* _DATA SHOWN_:

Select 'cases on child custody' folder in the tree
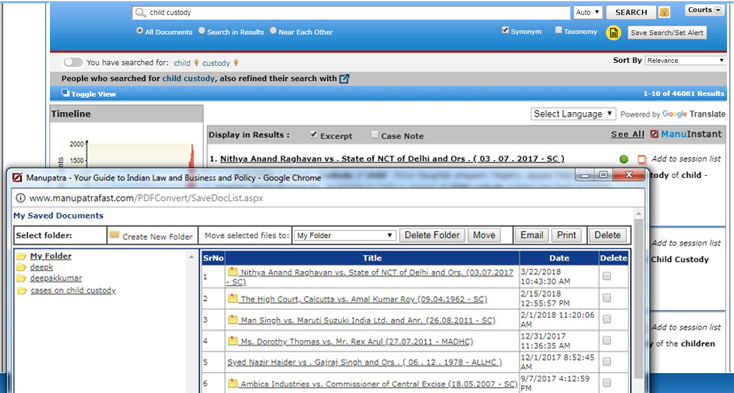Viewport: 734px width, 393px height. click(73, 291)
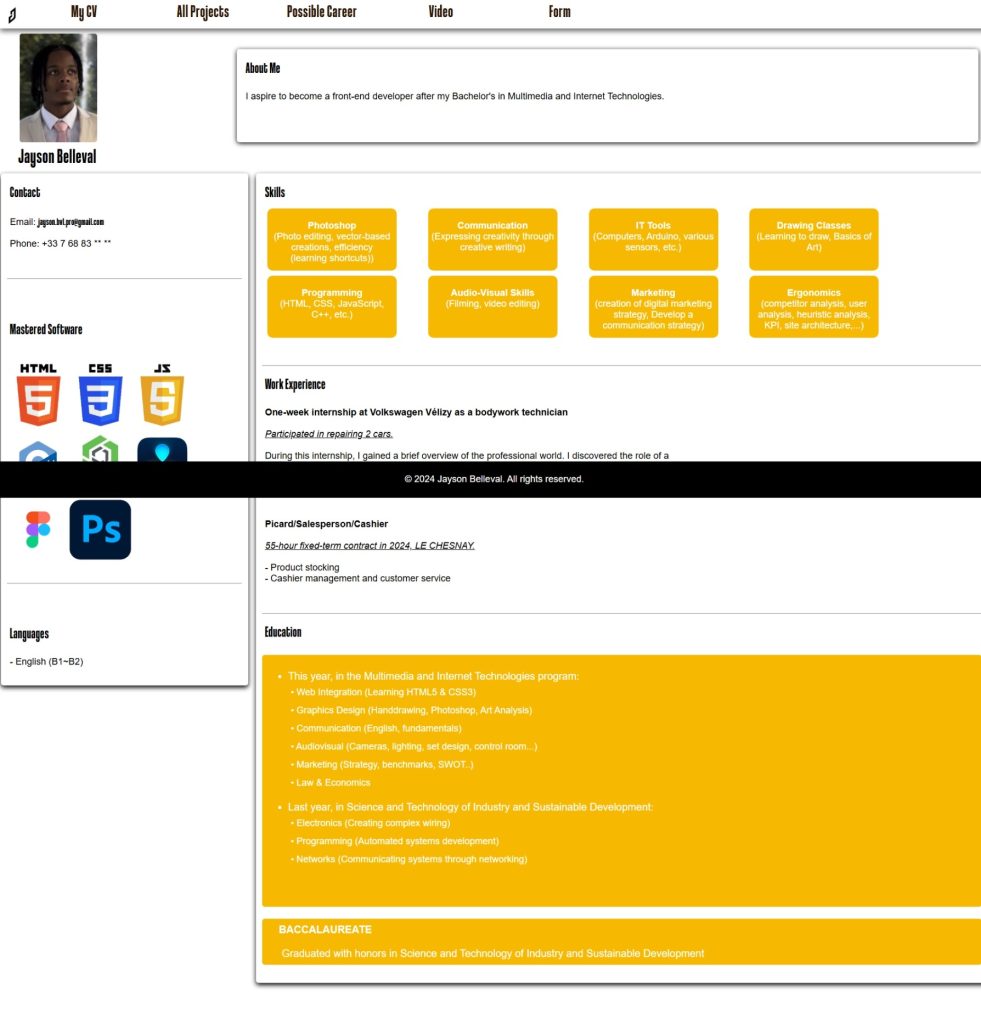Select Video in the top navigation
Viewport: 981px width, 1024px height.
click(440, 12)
...
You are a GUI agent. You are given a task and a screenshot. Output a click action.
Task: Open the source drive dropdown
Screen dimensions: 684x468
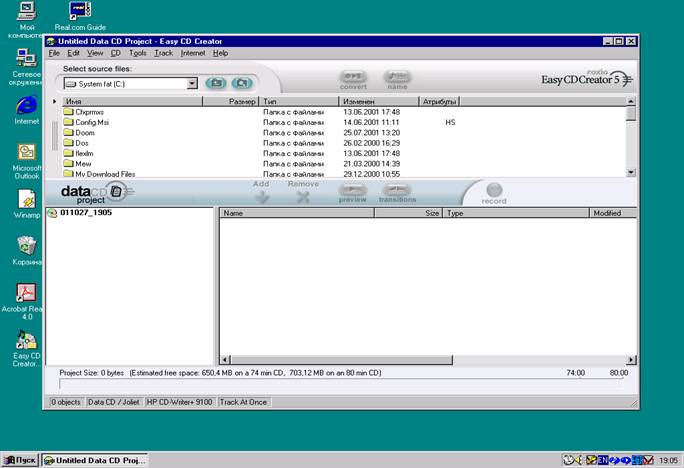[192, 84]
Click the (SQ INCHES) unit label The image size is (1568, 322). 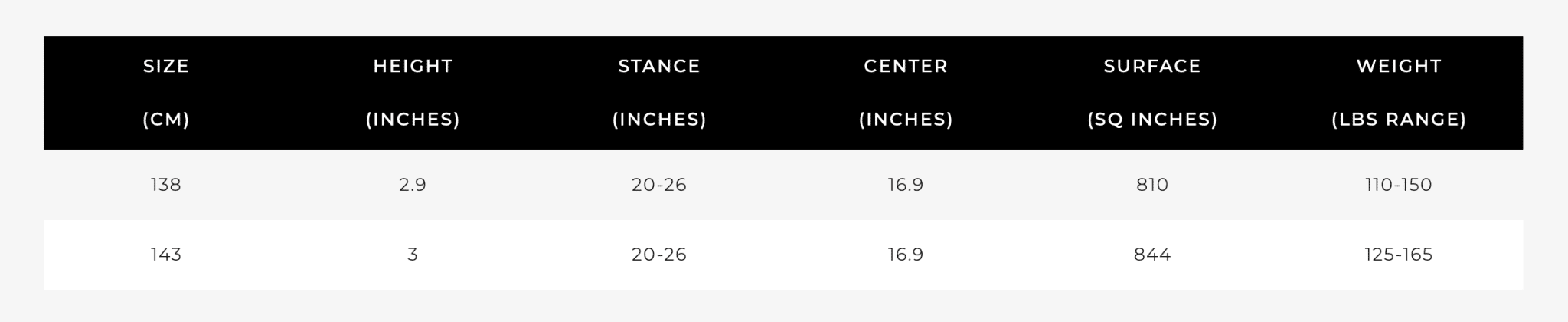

* _TASK STATEMENT_: Everything from the line with "You are a GUI" down to the line with "Click the (SQ" in the data above should be copied exactly, with both end lines kept and the pictures left out.

* _WRITTEN ANSWER_:
You are a GUI agent. You are given a task and a screenshot. Output a click action.
Task: Open the source drive dropdown
Screen dimensions: 684x468
[192, 84]
Click the (SQ INCHES) unit label The image size is (1568, 322). 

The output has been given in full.